Der Vorfall ereignete sich auf der Balkan-Stream-Pipeline, einer Erweiterung der TurkStream-Pipeline. „Zwei große Pakete Sprengstoff mit Zündern“ seien in Rucksäcken im nordserbischen Kanjiža gefunden worden, „einige hundert Meter von der Gaspipeline entfernt“, gab der serbische Präsident Aleksandar Vučić am Sonntagmorgen bekannt.
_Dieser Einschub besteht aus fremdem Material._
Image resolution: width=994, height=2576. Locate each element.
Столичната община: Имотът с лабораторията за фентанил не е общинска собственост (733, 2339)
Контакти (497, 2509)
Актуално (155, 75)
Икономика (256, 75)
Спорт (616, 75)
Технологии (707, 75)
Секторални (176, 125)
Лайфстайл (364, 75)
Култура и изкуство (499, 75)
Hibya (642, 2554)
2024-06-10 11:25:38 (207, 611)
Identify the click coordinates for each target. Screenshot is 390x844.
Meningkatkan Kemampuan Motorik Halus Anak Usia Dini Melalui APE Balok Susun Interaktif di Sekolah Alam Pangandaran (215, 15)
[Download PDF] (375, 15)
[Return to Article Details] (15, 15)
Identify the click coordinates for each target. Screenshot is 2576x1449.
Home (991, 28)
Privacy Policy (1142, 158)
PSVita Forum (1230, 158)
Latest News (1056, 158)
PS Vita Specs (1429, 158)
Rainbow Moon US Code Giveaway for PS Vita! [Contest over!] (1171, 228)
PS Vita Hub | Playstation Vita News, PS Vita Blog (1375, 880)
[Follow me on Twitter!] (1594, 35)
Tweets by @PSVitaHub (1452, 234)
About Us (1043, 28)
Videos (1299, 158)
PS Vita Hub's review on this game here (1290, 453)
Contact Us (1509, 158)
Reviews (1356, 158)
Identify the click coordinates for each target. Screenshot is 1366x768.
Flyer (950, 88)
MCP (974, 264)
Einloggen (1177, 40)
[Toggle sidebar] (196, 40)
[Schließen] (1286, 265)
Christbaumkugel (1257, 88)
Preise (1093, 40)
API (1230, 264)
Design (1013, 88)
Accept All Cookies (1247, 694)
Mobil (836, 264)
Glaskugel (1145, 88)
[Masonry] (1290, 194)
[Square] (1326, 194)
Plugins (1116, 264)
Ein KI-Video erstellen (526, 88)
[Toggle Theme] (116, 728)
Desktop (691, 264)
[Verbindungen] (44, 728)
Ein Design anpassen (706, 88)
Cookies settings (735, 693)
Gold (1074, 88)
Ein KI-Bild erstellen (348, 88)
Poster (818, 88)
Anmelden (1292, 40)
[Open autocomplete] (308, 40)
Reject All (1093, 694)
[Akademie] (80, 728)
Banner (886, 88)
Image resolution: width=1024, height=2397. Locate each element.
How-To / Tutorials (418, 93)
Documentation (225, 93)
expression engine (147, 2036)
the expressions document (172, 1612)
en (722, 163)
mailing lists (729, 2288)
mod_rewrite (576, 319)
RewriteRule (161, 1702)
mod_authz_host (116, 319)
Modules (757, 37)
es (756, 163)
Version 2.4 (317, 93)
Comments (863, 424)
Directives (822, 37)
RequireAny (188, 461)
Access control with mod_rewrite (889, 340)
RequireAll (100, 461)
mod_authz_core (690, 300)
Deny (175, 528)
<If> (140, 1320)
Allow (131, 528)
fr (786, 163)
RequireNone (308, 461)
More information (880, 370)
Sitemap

Vučić sagte auch, er habe den ungarischen Ministerpräsidenten Viktor Orbán umgehend gewarnt, der am selben Tag ein Sicherheitstreffen einberufen habe.
Jovanić sagte am Sonntag, seine Behörde habe die Regierung zuvor darüber informiert, dass eine „Person aus einer Gruppe von Migranten“ mit militärischer Ausbildung eine Sabotage an der Pipeline plante.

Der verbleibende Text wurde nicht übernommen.